Ich möchte in den nächsten Wochen einen Geräteschuppen im Garten bauen. Der Schuppen wird ca. 4,10 x 3,30m gross und 2,50m hoch. 

Den Rahmen möchte ich mit Balken 100x100mm machen - ich denke das ist ausreichend dimensioniert oder ist das übertrieben stabil?

Das Dach soll freitragend sein und hier bin ich auch noch am überlegen welche Dachbalken ich nehme... tendiere aktuell zu 80x120mm. Auf die Dachbalken kommt eine Lage Bretter, darauf Bitumendachpappe und dann ein Trapezblechdach. Auf 4,10m Breite will ich 5 Dachbalken, also jeweils knapp 1m Abstand machen. 
Ist das ausreichend für normale Schneelast in der Mitte Bayerns?

Aussen an den Schuppen möchte ich auch Trapezblech schrauben, innen wird mit OSB-Platten eine gerade Wand gemacht.


----------



## Aquaga (8. Mai 2019)

Hey, das finde ich ja jetzt genau passend  

Nach Teichbauabschluss möchte ich ein kleines japanisches Teehaus
in Teichnähe in etwas kleinerem Maß bauen. 
Baubeginn ist frühestens am Ende von diesem Jahr.

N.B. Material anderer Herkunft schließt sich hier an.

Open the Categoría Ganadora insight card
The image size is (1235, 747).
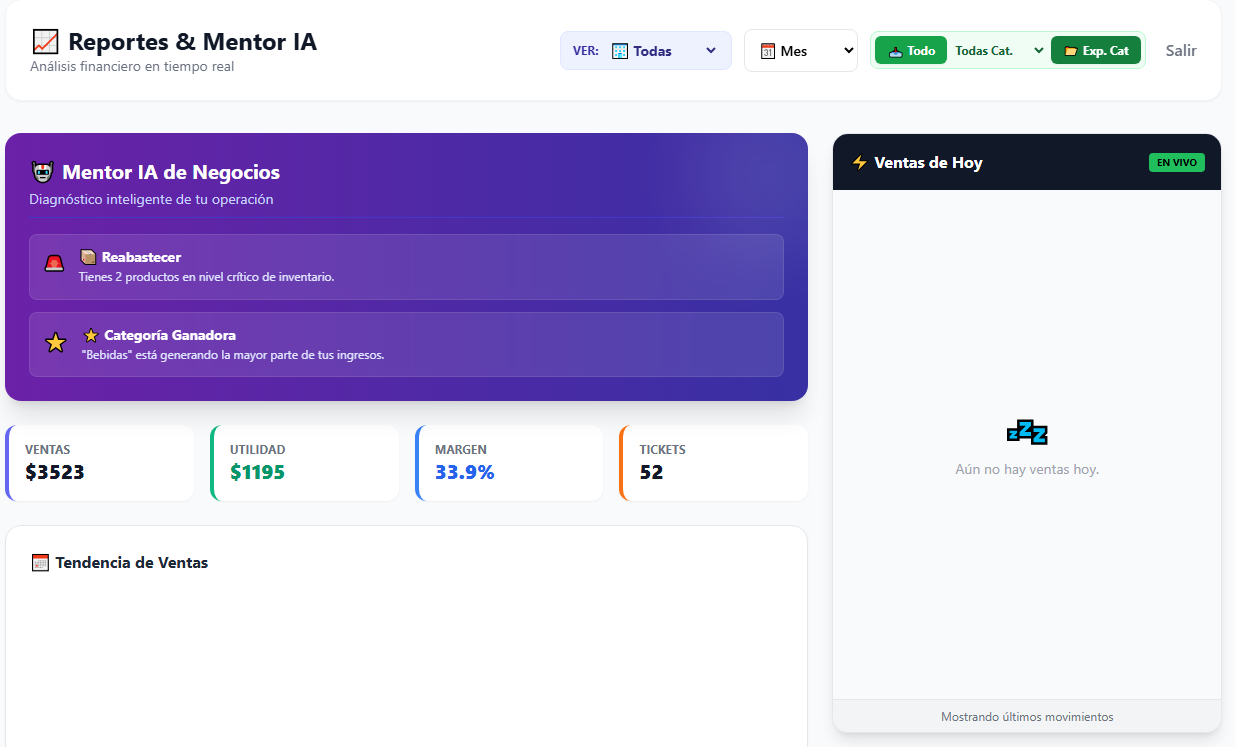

Ich plane da auch für die Wände Balken in 100x100 mm oder evtl. in 100x80 mm zu nehmen.
Der Rahmen wird beidseitig mit Brettern verkleidet und dazwischen kommt Dämmung.

Das Dach soll auch freitragend sein, mit einer Lage Bretter und Bitumendachpappe.
Darauf kommen allerdings noch mal Schindeln in dieser typischen japanischen silber-grauen Dachziegelfarbe.
Da Tonziegel wohl zu schwer sind überlege ich eventuell Holzschindeln zu nehmen und in entsprechender Farbe anzustreichen.
Dachbalkenabstand plane ich momentan jedoch mit 75 cm, dafür wollte ich dann die 100x80 mm Balken verwenden.
Eine Schneelast-Garantie kann ich als Laie da natürlich nicht geben und hoffe dass das ausreichend ist.
Ich werde aber nach Planungsabschluss einen befreundeten Architekten drübergucken lassen.... ist sicherer 

Was für einen Boden planst du denn? Und was für ein Fundament  ist vorgesehen?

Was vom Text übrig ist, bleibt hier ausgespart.